俺、なるべく地味に動いたつもりだったのに……いや、ちょっとミスったか。冷静に考えると魔法の同時発動は高度だったな……。
「すっごい楽しかった! アルクスって、やっぱ作戦立てるの上手いよねー!」
ミナは素直に喜んでる。
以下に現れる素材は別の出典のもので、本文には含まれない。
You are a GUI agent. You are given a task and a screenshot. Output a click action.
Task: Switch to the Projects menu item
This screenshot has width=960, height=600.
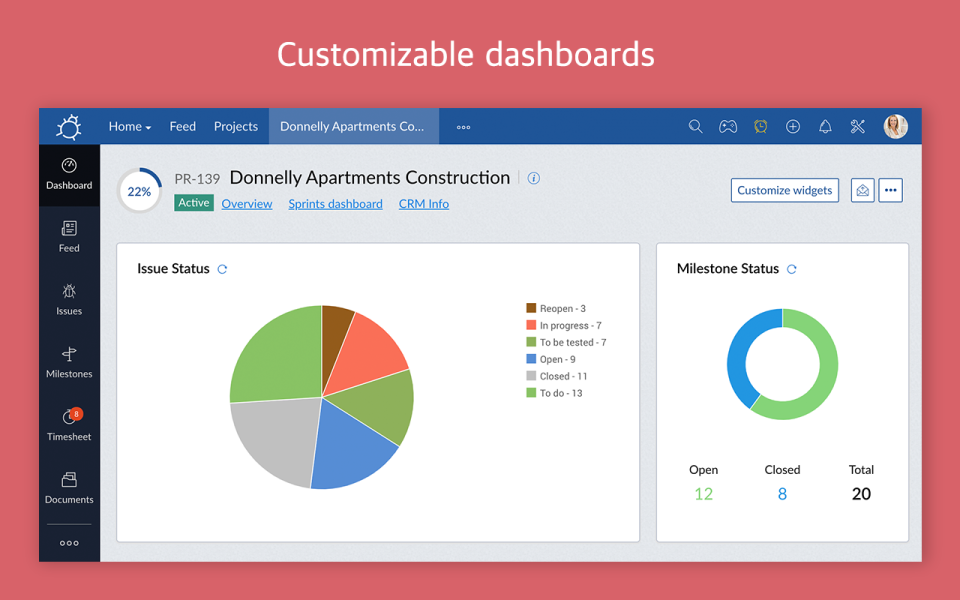click(x=235, y=126)
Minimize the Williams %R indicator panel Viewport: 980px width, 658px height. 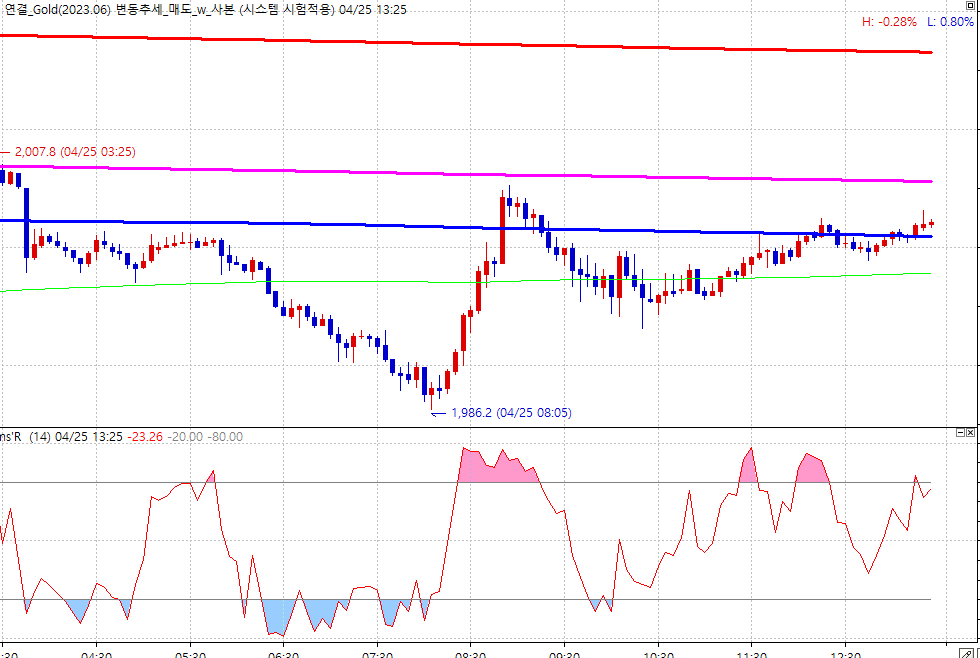[960, 433]
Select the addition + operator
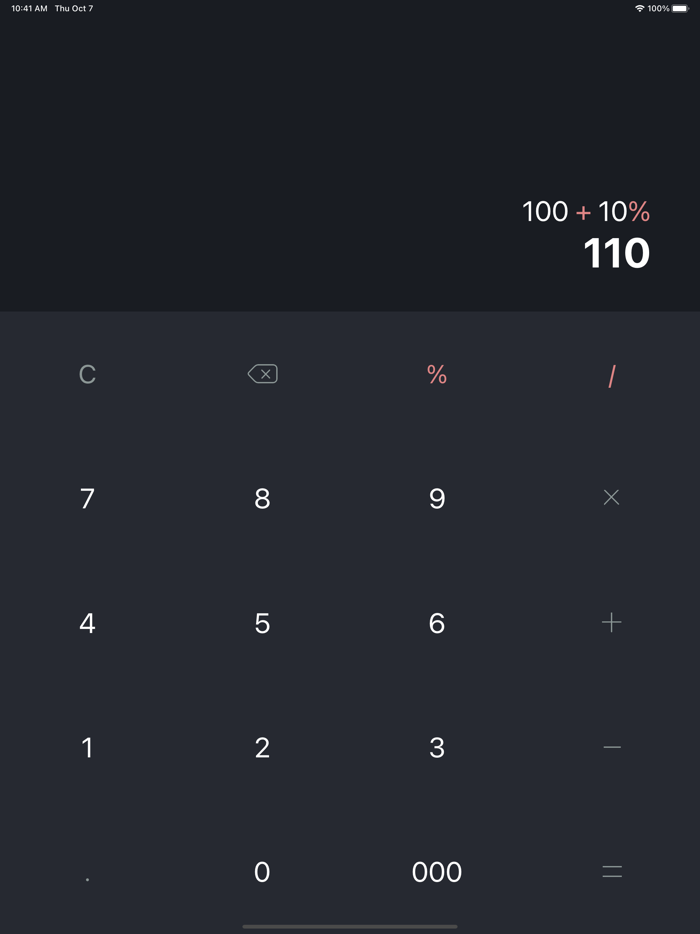This screenshot has width=700, height=934. [611, 622]
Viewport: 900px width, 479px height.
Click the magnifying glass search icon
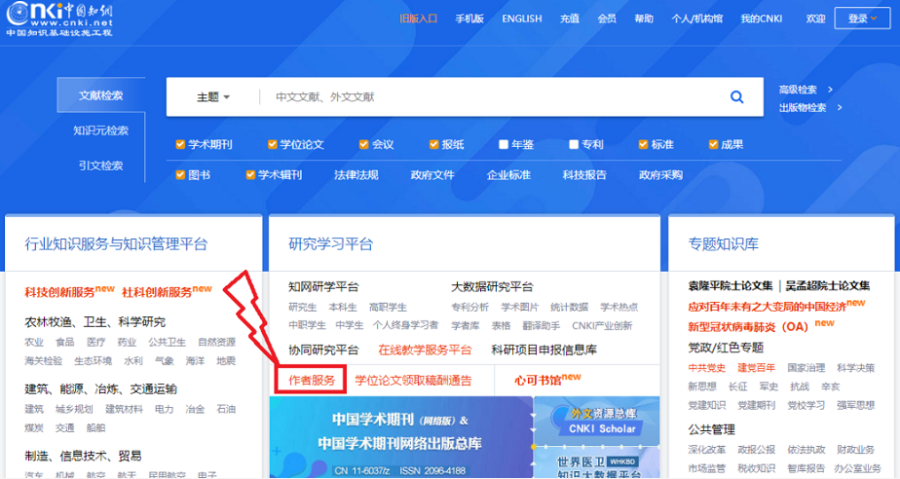click(737, 97)
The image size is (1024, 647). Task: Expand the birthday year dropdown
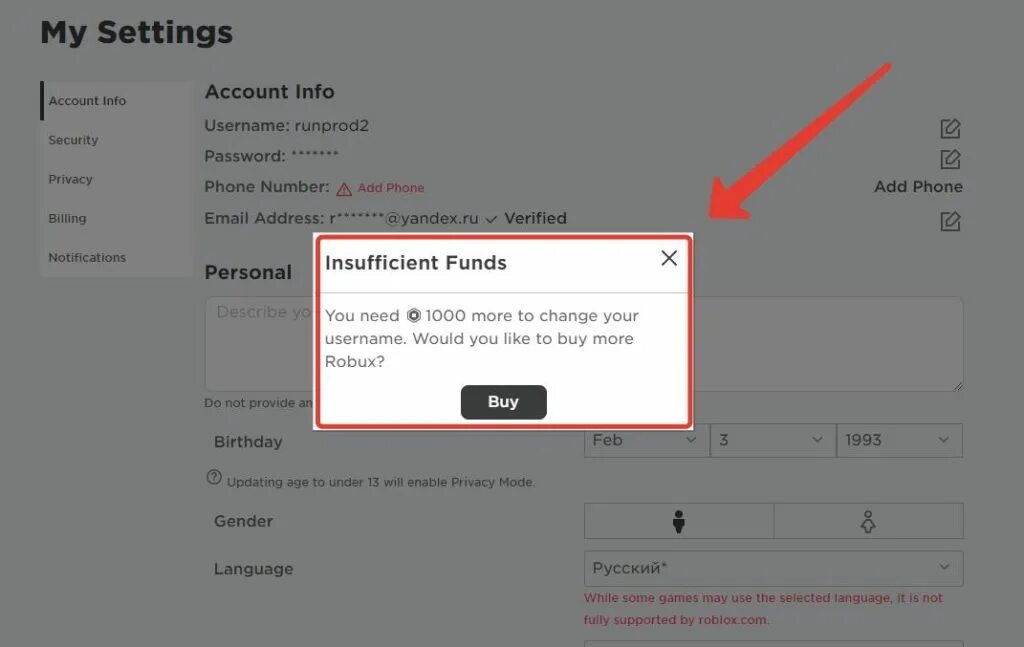click(898, 440)
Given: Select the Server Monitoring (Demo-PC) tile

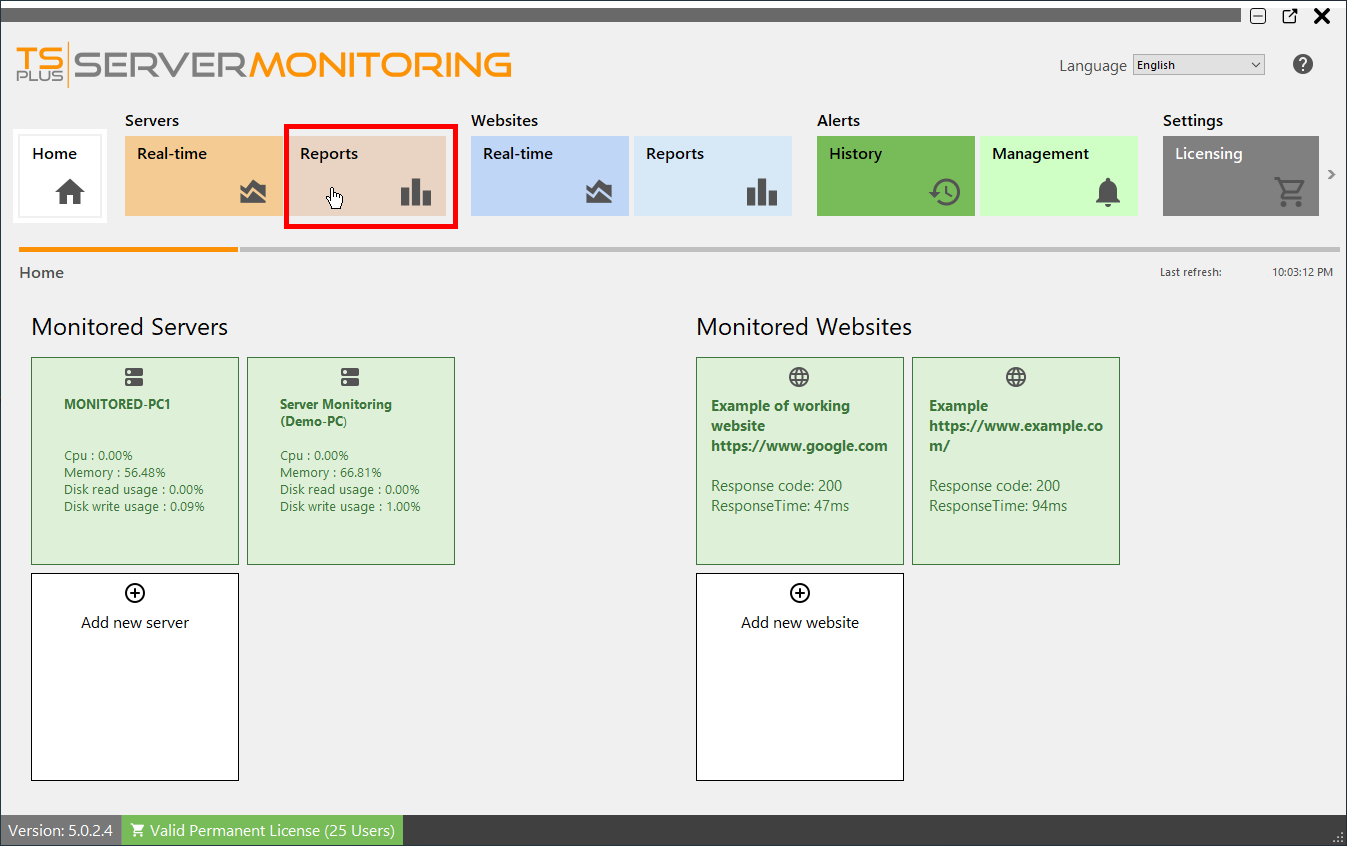Looking at the screenshot, I should (x=351, y=460).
うん、その無邪気な笑顔だけは救いだ。
「なんかお前にできないことがない気がしてきたよ」
「いやいや、俺だってできないことはあるよ」
まあ、大半のことはできるけども。
ライナスがため息混じりに肩を竦めた。
「今日のこれ、間違いなく教官の間で報告されるぞ。多分上層部にも」
「……やっぱり?」
あー……これはまた、特別講義が追加される流れだな……。
俺は空を仰ぐ。夕陽が眩しい。なんでだろう、あんなに赤く染まってるのに、ぜんぜんロマンチックじゃない。
――今日も、平凡な訓練生計画は未達成。
でも、俺は諦めない。絶対に、目立たず穏やかに暮らしてやるんだ。
……明日は、もっと手を抜いてやる。ほんのちょっとだけど。